Controlling 20+ coin motors with a microcontroller

Thread Starter

bpatrick

Joined May 20, 2013
1
Hello,

I'm fairly new to programming and microcontrollers so some of these questions may seem rather basic, but what I'm trying to do is get 20+ 3V coin vibration motors (model no. 310-113) to vibrate in different orders depending on a users input. Sometimes the output may need 1-9 motors to vibrate at the same, sometimes 5 in a sequence.

The speed or direction isn't really a concern as it's just for the vibration. As I said I'm new to microcontrollers so was probably going to get an ATmega2560 compatible with Arduino.. so the first question is do I need to find driver circuits for the motors or can I run them direct from the board?

If I need driver circuits, what would someone recommend in this case? If I don't need driver circuits, are a diode and resistor still needed?
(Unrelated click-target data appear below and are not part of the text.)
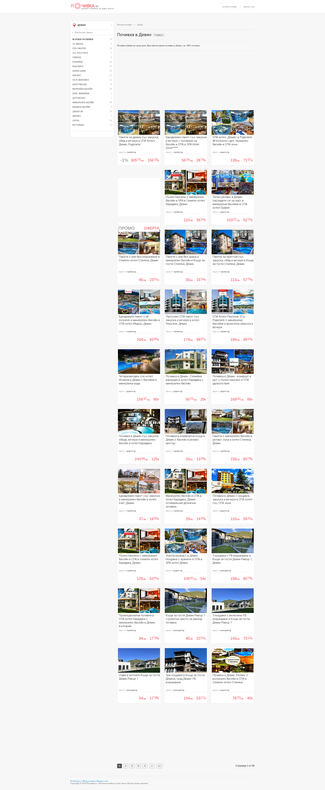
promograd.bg (225, 571)
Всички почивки (124, 24)
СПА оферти (79, 48)
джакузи (77, 111)
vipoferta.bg (131, 152)
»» (159, 766)
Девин (81, 25)
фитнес (76, 75)
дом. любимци (80, 93)
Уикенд (76, 57)
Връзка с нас (102, 781)
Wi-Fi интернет (80, 80)
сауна (75, 120)
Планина (77, 62)
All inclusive (80, 53)
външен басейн (81, 107)
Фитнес (76, 116)
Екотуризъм (79, 84)
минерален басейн (83, 102)
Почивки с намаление (92, 6)
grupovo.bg (224, 152)
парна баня (79, 71)
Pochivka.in (75, 781)
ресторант (78, 125)
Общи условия (88, 781)
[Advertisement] (186, 81)
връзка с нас (249, 6)
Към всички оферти (84, 32)
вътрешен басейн (82, 89)
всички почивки (229, 6)
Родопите (78, 66)
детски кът (78, 98)
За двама (77, 44)
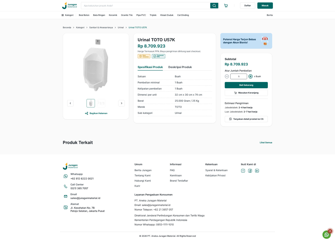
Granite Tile (127, 15)
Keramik (113, 15)
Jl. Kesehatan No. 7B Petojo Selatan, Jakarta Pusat (87, 209)
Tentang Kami (143, 175)
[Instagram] (243, 171)
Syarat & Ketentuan (216, 170)
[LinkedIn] (257, 171)
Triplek (153, 15)
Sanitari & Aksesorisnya (101, 27)
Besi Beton (84, 15)
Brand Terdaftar (179, 180)
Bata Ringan (99, 15)
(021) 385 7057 (79, 188)
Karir (137, 185)
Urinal (121, 27)
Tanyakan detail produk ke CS (248, 119)
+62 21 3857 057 (163, 209)
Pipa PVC (141, 15)
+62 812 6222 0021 (82, 178)
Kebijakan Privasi (215, 175)
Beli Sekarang (246, 85)
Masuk (265, 5)
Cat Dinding (183, 15)
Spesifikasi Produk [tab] (150, 67)
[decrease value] (227, 76)
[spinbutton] (238, 76)
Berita (270, 15)
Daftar (247, 5)
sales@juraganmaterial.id (85, 198)
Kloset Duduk (166, 15)
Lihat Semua (266, 142)
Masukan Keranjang (248, 92)
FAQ (172, 170)
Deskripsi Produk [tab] (180, 67)
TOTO (178, 106)
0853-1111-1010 (165, 224)
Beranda (67, 27)
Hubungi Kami (143, 180)
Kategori (69, 15)
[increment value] (250, 76)
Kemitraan (176, 175)
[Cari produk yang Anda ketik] (214, 5)
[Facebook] (250, 171)
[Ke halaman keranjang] (226, 5)
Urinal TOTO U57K (138, 27)
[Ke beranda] (69, 5)
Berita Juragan (143, 170)
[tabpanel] (175, 94)
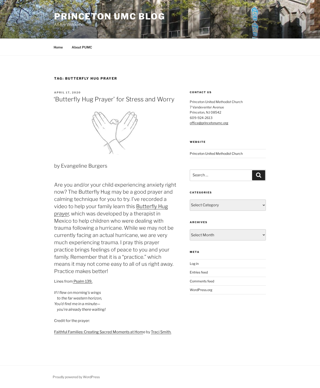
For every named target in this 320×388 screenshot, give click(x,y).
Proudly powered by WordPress (76, 377)
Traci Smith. (161, 332)
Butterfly (147, 206)
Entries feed (199, 272)
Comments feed (202, 281)
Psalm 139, (82, 281)
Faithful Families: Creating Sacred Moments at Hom (98, 332)
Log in (194, 264)
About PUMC (82, 47)
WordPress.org (201, 290)
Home (58, 47)
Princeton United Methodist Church (216, 153)
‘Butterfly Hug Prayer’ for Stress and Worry (114, 99)
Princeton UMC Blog (109, 16)
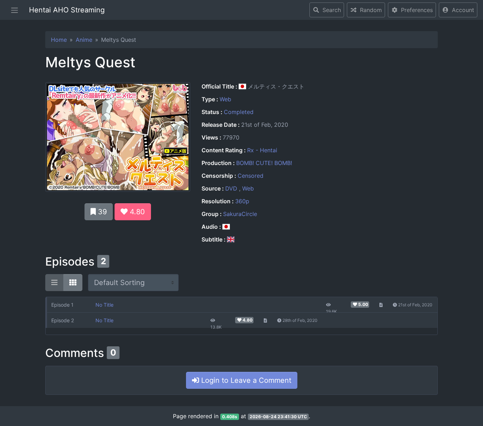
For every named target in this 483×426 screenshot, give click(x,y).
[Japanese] (226, 226)
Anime (84, 39)
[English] (230, 239)
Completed (239, 111)
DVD (232, 188)
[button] (458, 9)
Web (225, 99)
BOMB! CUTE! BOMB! (264, 162)
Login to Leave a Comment (245, 380)
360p (242, 201)
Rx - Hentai (262, 150)
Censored (250, 175)
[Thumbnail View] (72, 282)
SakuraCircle (240, 213)
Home (59, 39)
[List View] (54, 282)
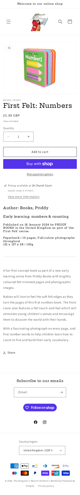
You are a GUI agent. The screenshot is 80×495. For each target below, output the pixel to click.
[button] (8, 21)
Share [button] (11, 352)
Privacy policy (46, 485)
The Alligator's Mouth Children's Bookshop (38, 480)
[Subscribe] (61, 392)
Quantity (8, 128)
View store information (23, 197)
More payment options (40, 174)
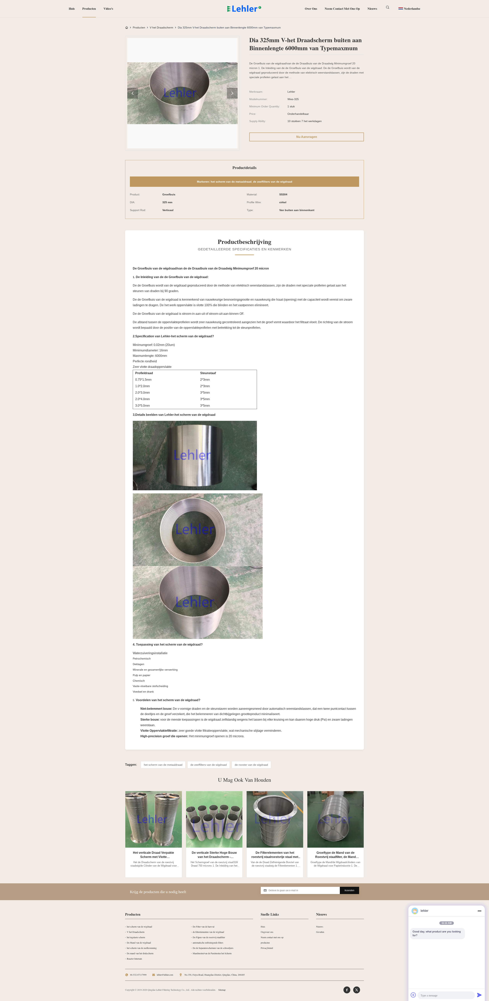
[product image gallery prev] (132, 93)
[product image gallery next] (232, 93)
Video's (108, 8)
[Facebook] (346, 989)
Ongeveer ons (267, 931)
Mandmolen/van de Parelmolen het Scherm (212, 953)
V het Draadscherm (161, 27)
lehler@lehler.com (165, 974)
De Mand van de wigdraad (139, 942)
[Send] (479, 995)
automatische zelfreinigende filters (208, 942)
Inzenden (349, 890)
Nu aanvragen (306, 136)
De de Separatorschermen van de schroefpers (213, 947)
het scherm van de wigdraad (139, 926)
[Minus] (479, 911)
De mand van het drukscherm (140, 953)
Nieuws (372, 8)
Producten (89, 8)
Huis (72, 8)
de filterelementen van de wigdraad (208, 931)
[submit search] (388, 7)
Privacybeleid (267, 947)
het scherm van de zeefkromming (142, 947)
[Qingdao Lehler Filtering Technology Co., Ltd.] (244, 8)
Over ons (311, 8)
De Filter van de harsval (203, 926)
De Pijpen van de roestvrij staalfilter (209, 937)
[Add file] (413, 995)
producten (265, 942)
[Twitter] (356, 989)
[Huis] (126, 27)
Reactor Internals (134, 958)
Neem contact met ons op (342, 8)
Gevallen (320, 931)
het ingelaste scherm (136, 937)
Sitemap (222, 989)
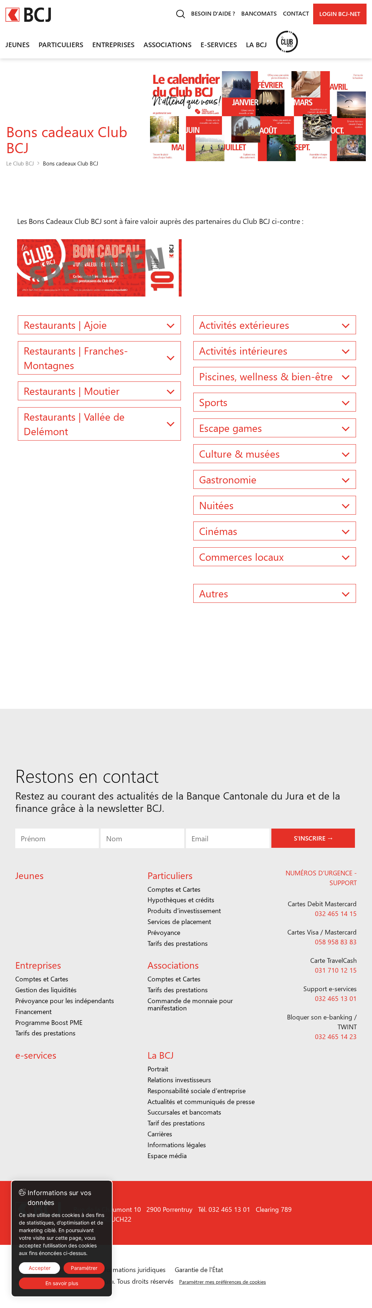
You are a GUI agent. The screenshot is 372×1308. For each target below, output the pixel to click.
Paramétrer (84, 1268)
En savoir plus (61, 1283)
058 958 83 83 (336, 941)
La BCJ (256, 44)
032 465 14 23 (336, 1036)
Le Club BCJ (20, 163)
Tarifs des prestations (177, 943)
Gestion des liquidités (46, 989)
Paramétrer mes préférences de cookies (222, 1281)
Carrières (159, 1133)
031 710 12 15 (336, 970)
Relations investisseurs (179, 1079)
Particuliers (61, 44)
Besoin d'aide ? (213, 13)
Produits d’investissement (184, 910)
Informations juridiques (132, 1269)
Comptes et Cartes (174, 889)
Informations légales (176, 1144)
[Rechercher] (180, 14)
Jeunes (17, 44)
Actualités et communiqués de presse (201, 1101)
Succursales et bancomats (184, 1112)
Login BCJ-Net (339, 13)
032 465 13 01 (336, 998)
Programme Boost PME (48, 1022)
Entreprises (113, 44)
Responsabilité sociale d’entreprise (196, 1090)
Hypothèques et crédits (180, 899)
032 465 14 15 (336, 913)
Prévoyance (163, 932)
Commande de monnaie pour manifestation (190, 1004)
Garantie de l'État (199, 1269)
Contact (296, 13)
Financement (33, 1011)
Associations (167, 44)
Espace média (167, 1155)
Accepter (39, 1268)
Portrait (157, 1068)
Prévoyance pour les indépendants (64, 1000)
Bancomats (259, 13)
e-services (219, 44)
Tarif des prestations (176, 1123)
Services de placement (179, 921)
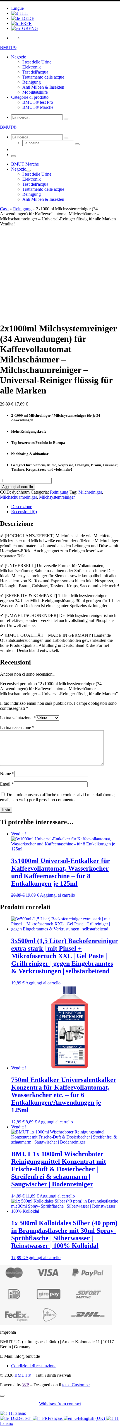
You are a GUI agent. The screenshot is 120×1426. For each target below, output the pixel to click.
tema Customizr (76, 1384)
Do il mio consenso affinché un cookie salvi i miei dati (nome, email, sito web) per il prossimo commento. (58, 797)
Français (56, 1418)
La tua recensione (17, 727)
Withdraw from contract (60, 1403)
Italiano (19, 1413)
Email (7, 784)
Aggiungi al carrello (17, 487)
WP (25, 1384)
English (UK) (93, 1418)
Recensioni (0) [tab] (24, 511)
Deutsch (25, 1418)
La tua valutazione (18, 717)
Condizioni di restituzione (33, 1365)
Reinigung (22, 208)
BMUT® (23, 1375)
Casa (4, 208)
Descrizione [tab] (21, 506)
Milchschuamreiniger (18, 497)
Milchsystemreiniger (57, 497)
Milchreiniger (90, 492)
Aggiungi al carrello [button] (57, 895)
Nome (7, 773)
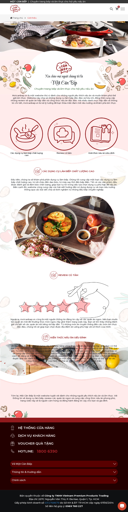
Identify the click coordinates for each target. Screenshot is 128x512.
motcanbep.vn (30, 103)
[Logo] (15, 8)
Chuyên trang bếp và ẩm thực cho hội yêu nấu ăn (58, 1)
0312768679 (52, 502)
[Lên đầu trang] (5, 506)
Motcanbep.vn (19, 95)
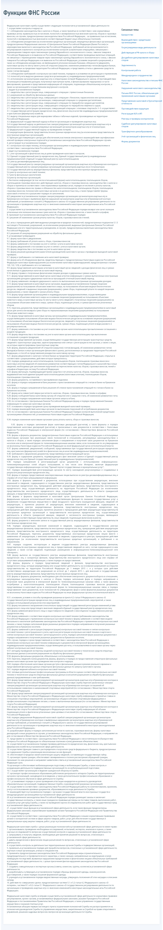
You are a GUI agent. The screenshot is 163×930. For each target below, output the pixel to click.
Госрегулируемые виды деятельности (138, 47)
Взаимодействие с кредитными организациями (135, 41)
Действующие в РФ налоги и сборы (137, 52)
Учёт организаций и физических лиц (138, 136)
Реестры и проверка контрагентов (137, 118)
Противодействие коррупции (135, 108)
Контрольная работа (131, 70)
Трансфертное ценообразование (136, 131)
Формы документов (130, 141)
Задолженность (128, 65)
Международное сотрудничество (136, 75)
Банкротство (127, 34)
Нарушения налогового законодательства (141, 88)
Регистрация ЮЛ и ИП (131, 113)
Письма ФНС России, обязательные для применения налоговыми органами (139, 94)
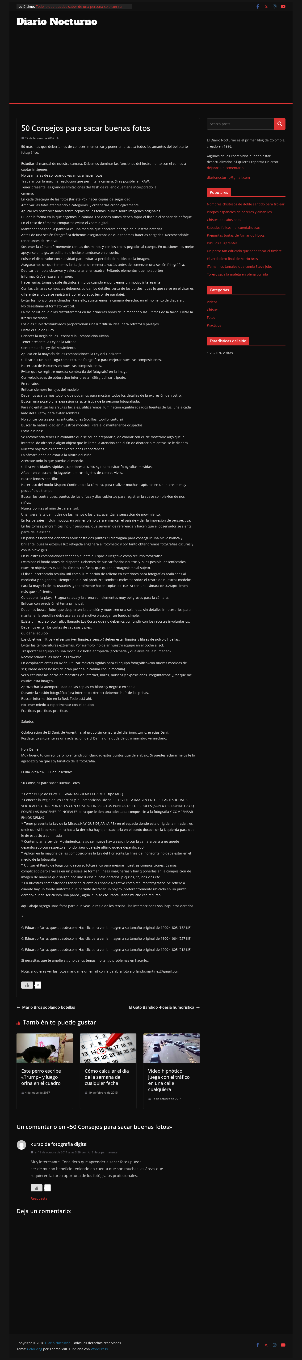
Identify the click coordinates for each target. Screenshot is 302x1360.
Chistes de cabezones (224, 219)
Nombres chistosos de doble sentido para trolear (246, 204)
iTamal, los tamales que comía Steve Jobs (239, 266)
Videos (212, 302)
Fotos (211, 317)
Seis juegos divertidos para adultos (63, 6)
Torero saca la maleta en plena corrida (237, 274)
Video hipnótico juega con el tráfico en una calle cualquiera (169, 1080)
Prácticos (214, 325)
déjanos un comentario (225, 168)
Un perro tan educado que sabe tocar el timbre (244, 251)
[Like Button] (27, 985)
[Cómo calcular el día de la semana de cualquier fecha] (108, 1036)
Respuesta (39, 1198)
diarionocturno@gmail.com (228, 177)
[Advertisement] (151, 68)
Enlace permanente (104, 1152)
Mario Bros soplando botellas (48, 1007)
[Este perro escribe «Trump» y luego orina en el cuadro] (45, 1036)
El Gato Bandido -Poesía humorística (161, 1007)
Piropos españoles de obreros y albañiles (239, 212)
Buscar (279, 124)
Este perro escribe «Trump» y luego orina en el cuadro (41, 1077)
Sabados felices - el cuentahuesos (233, 227)
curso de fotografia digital (59, 1144)
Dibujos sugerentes (222, 243)
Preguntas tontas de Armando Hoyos (236, 235)
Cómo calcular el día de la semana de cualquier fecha (107, 1077)
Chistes (212, 309)
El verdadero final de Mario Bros (232, 258)
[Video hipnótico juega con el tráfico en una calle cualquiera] (171, 1036)
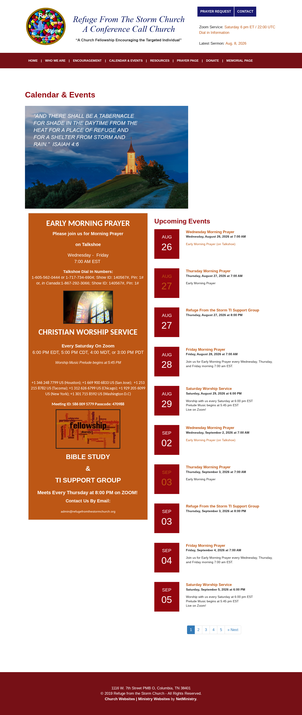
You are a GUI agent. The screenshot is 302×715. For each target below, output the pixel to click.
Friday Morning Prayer (205, 349)
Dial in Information (214, 32)
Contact (245, 11)
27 (166, 286)
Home (33, 60)
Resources (159, 60)
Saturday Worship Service (209, 388)
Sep (166, 472)
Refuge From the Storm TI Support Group (222, 310)
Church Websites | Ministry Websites (138, 699)
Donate (212, 60)
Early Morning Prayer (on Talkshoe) (210, 244)
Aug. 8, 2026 (236, 43)
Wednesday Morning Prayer (210, 232)
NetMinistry (186, 699)
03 (166, 482)
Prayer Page (188, 60)
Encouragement (87, 60)
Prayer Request (215, 11)
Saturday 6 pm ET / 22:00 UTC (249, 27)
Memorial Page (239, 60)
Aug (167, 276)
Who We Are (55, 60)
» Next (232, 629)
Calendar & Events (126, 60)
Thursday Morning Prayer (208, 271)
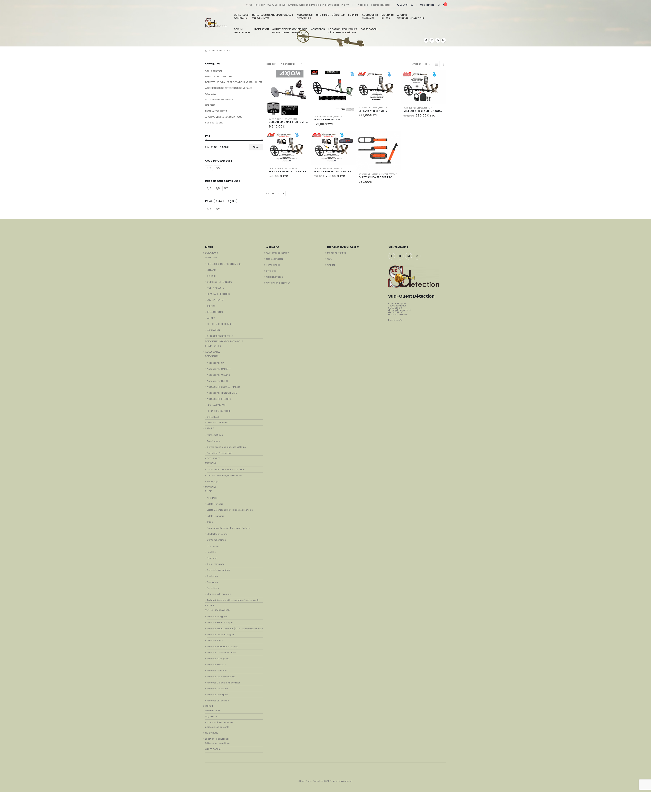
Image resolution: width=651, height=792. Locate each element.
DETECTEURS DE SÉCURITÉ (220, 324)
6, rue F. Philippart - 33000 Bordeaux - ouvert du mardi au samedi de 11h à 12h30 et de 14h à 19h (297, 4)
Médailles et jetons (217, 534)
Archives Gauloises (217, 688)
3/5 (209, 188)
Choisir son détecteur (330, 15)
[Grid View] (436, 64)
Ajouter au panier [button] (305, 76)
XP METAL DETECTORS (218, 294)
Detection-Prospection (219, 453)
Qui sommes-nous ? (277, 252)
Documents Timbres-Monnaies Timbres (229, 528)
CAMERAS (210, 93)
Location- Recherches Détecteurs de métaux (342, 30)
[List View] (443, 64)
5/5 (218, 168)
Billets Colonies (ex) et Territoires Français (230, 509)
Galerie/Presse (274, 276)
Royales (211, 552)
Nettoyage (213, 481)
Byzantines (213, 588)
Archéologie (214, 441)
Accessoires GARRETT (219, 369)
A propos (363, 4)
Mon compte (427, 4)
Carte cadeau (213, 70)
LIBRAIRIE (353, 15)
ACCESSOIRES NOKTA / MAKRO (223, 387)
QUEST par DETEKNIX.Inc (389, 174)
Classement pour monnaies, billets (226, 469)
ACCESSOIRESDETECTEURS (304, 16)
Any suggestions would be great.
 

Litch

Joined Jan 25, 2013
85
So I dug up a datasheet for these things and their normal operating current is 63mA - well within most microcontroller individual output limits...

BUT - if you required all 20 of these running at once, all of a sudden your total collective current draw through the uC is 1.3 Amps. Pop goes the weasel.

As such, you'll need a control circuit - look up ULN2803A darlington IC - you're best using the IC as a sink (+ve from power supply goes to the motor, -ve from motor to the Darlington, Darlington controls the path to earth).

You'll also need an IC with 20 I/O pins... OR (preferably) - a uC with an I2C port and a bunch of PCF8574 I/O expanders.

I'll throw together a schem in a sec.